At some point in our lives approximately 70% of us will experience an episode of vertigo. It can range from mild dizziness to vomiting and can impact on our daily lives quite significantly.
What is Vertigo?
Vertigo is a very common disorder of the inner ear and is medically referred to as benign paroxysmal positional vertigo or BPPV. As the name implies, it is not life threatening. It can come on very suddenly and is associated with movement of the head. It impacts our lives because the inner ear contributes to maintaining our balance. Any disruption to this can lead to dizziness, nausea and, potentially, falls. It is thought that little crystals of calcium carbonate (chalk) become loose in the inner ear and as we move our head into a particular position they bounce off the inside of the inner ear and make us feel dizzy.
What causes BPPV?
There are a number of ways these crystals can become a problem:
- Ear infections
- Head or Ear injuries
- Meniere’s Disease Vestibular Neuritis
- Minor strokes
What are the symptoms of BPPV?
- The most common symptoms are:
- Sudden onset of extreme dizziness (vertigo)
- Uncontrolled flicking of the eyes (nystagmus)
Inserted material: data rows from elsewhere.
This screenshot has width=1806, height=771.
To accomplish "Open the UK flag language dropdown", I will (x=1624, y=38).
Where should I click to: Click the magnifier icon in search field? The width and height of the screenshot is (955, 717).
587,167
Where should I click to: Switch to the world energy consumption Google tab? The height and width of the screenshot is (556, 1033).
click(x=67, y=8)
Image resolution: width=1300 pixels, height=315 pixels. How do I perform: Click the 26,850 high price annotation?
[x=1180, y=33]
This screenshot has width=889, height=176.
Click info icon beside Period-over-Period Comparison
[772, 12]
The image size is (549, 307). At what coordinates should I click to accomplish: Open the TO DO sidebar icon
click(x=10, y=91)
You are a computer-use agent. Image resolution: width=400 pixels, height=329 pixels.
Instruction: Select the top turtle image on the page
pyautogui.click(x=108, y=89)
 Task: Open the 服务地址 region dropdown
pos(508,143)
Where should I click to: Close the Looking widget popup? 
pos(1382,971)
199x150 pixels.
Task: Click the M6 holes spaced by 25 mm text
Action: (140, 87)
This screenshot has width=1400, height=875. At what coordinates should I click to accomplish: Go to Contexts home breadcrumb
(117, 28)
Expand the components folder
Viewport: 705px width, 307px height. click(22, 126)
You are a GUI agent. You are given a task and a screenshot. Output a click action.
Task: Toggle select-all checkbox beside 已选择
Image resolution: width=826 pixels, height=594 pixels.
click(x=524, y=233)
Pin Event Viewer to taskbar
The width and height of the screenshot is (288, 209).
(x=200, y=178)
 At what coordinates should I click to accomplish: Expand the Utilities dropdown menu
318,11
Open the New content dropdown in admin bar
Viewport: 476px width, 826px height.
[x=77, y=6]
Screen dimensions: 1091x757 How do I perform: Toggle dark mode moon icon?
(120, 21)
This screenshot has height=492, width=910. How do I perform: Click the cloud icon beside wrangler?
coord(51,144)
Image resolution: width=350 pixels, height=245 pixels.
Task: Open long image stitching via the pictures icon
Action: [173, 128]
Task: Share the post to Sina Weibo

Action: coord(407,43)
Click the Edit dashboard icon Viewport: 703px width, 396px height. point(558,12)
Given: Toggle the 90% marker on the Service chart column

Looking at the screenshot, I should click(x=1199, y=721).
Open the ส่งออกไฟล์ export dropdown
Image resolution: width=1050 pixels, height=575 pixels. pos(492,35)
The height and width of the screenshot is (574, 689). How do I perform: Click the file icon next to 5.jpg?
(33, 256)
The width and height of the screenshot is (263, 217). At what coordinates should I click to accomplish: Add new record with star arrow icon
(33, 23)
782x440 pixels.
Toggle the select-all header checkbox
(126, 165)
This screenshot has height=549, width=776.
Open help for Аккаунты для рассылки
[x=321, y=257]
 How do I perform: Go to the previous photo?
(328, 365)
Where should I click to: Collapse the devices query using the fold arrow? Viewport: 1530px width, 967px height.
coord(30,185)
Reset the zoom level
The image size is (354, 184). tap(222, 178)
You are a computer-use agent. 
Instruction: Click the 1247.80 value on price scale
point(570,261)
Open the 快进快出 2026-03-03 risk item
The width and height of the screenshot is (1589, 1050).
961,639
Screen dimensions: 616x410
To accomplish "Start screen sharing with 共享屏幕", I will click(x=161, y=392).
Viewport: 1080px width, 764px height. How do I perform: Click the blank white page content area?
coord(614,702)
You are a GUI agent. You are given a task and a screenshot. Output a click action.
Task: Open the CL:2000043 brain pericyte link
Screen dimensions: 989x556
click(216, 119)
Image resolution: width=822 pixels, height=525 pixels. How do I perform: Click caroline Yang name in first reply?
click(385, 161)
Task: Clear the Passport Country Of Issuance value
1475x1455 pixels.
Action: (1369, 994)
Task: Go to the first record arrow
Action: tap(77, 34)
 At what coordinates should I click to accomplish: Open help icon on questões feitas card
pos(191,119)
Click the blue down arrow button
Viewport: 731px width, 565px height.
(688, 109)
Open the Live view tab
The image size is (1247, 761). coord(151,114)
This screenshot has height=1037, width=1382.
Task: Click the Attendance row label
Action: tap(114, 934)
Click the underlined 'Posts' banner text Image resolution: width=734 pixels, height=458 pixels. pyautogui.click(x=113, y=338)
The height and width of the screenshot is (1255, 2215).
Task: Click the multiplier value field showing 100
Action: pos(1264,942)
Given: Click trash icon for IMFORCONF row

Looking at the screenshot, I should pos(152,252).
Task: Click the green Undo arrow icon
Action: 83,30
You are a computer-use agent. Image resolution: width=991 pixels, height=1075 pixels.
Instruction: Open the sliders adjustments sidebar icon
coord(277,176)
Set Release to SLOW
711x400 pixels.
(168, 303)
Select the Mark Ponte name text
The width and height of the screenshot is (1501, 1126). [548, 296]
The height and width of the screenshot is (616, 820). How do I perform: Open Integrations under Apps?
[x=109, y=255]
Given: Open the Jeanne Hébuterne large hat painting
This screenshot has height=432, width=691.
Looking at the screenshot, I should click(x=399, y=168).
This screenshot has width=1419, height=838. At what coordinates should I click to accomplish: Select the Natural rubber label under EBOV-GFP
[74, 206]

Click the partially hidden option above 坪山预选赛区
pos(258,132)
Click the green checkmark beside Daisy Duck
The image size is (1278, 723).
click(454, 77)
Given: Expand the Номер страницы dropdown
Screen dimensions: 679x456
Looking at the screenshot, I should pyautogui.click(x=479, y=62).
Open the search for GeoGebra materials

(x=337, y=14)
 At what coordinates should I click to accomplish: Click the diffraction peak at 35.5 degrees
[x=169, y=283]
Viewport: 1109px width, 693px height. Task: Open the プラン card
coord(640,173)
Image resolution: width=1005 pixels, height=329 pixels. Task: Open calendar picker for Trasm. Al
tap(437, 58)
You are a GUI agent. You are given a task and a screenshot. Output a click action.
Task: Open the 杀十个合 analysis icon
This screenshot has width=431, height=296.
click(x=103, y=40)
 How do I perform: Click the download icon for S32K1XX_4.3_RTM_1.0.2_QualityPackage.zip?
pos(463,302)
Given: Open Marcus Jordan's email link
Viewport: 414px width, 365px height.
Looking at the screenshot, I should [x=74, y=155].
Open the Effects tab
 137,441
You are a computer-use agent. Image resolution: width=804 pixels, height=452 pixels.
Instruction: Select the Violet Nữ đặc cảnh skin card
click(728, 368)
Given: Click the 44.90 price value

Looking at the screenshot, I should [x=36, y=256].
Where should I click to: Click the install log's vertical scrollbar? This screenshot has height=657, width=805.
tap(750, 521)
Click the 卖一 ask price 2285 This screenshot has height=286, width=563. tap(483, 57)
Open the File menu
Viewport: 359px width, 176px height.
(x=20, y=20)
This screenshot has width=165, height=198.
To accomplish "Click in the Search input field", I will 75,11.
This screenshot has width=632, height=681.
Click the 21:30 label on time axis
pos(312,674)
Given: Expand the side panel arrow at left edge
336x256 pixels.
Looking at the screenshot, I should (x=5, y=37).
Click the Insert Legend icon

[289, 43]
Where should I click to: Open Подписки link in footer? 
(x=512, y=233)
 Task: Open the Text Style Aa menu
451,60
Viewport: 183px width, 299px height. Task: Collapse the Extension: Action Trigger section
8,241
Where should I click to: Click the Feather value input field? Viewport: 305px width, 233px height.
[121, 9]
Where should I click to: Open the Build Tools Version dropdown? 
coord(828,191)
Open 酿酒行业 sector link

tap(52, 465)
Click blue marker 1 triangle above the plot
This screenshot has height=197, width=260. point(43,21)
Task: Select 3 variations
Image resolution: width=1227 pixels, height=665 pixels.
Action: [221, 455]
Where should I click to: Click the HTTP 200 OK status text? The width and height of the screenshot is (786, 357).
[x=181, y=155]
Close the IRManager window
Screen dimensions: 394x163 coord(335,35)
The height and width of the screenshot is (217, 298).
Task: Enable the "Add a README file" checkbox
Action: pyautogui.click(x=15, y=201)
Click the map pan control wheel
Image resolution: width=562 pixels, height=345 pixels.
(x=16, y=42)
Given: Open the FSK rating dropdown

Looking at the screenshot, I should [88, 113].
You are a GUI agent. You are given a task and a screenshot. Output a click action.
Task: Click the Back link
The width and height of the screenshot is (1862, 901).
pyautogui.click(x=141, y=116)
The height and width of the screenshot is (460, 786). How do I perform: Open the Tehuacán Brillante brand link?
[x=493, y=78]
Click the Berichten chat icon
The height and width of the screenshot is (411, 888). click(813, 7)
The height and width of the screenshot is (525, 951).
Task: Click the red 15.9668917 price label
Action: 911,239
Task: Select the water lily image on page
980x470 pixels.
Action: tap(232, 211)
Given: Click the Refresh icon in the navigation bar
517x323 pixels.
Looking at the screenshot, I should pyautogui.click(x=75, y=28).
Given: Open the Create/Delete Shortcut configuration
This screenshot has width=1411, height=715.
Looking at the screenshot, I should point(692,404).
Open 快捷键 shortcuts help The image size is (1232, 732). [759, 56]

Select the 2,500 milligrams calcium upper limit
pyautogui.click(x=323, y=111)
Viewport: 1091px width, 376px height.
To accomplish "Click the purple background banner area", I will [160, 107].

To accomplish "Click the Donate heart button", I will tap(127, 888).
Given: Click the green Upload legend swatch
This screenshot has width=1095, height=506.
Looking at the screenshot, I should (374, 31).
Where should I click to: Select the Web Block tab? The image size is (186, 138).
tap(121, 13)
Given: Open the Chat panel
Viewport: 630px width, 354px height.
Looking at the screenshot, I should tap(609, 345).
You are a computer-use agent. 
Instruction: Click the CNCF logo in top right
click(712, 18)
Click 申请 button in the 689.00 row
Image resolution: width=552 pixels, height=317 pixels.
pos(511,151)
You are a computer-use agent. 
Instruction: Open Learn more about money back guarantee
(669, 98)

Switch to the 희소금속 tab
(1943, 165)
- Certain head movements can trigger the attacks
How do you treat BPPV?
Treatment can be remarkably straight forward and very effective day one. An assessment of your medical history can reveal other contributing factors to your dizziness such as neck involvement or low blood pressure which may need to be addressed first. A physiotherapist can treat you with special manoeuvres that dislodge the crystals and resolve the BPPV. These manoeuvres are effective 80% of the time on first application, but sometimes a second or occasionally a third visit is required. Your physio will also advise you on ways to manage BPPV and reduce the possibility of further attacks.